CaveTour: Mascia Di Marco

- 8 Marzo 2012

di Mascia Di Marco

Il magico tour non si ferma. Le strade si incontrano i sapori si incrociano, le persone e i luoghi si fondono in un unico e splendido cestino di ricordi.

La finestra aperta su Piazza Dante e i libri di Portalba e gli strumenti musicali di via San Sebastiano.

La bottiglia di vino bianco freddo bevuta in un giardino profumato a parlare di sogni e di filibustieri. I sandali neri alti di Patrizia a darci il ritmo.

L’odore del mare e del porto e il sorriso di un barista. Il viaggio in treno fino a Bologna cambio destinazione e poi ritorno odore della notte e dei portici scuri e maliardi con il caldo umido che si appiccica alla pelle. Una coperta di stelle.

Io e Nadia lo stesso vestito la sorpresa nello sguardo e poi una risata un abbraccio, ma alla fine si è cambiata lei.

La voglia di travestimenti come il mio arrivo alla stazione di Rimini, foulard bianco a pois e vestito bianco e occhiali da vamp pure quelli bianchi, le risate di Francesca runner d’eccezione della band scalmanata.

Che serata.
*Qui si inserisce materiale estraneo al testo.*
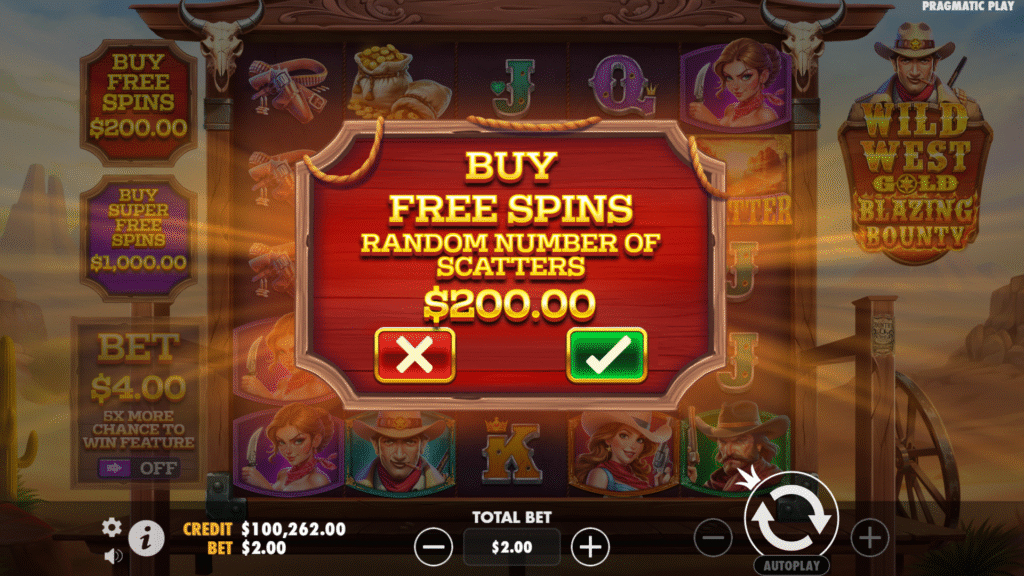
Task: Select Buy Super Free Spins $1,000.00 sign
Action: [138, 235]

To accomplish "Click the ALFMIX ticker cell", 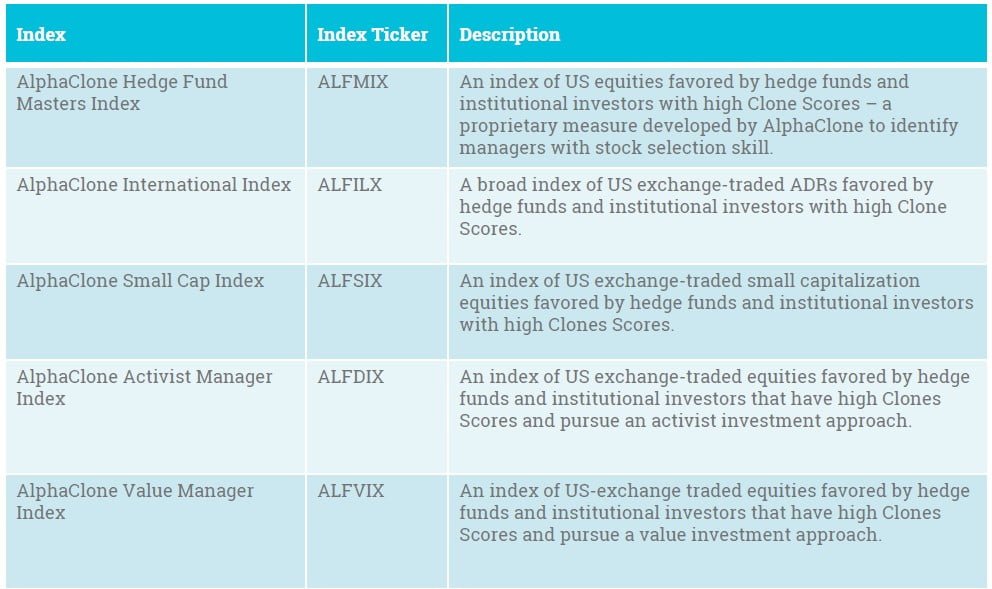I will coord(352,82).
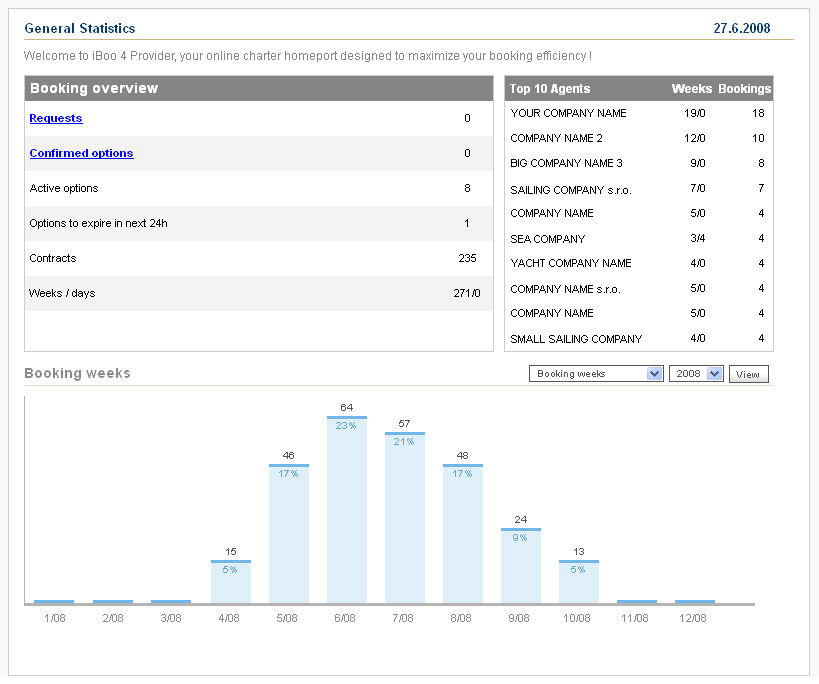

Stralunata. San Marino. Fuori dallo spazio e dal tempo e dagli anni la cena medievale.

Rulli di tamburi e poi il silenzio. Presto.

Roma. Bella. Sempre. Sant’Andrea della Valle e i mosaici di Santa Prassede e i boccali di birra sul lungotevere. Meraviglia.

Le città, i vicoli sconosciuti, i piatti che non avresti mangiato mai, le frasi che non avresti mai immaginato di dire e le confessioni quelle che fanno bene e male di cui non pentirsi, pareti e stanze chiuse che si aprono voci che si intonano all’unisono verso il blu in alto, non immaginavo fino a un po’ di tempo fa cosa potesse svelare un cavedio.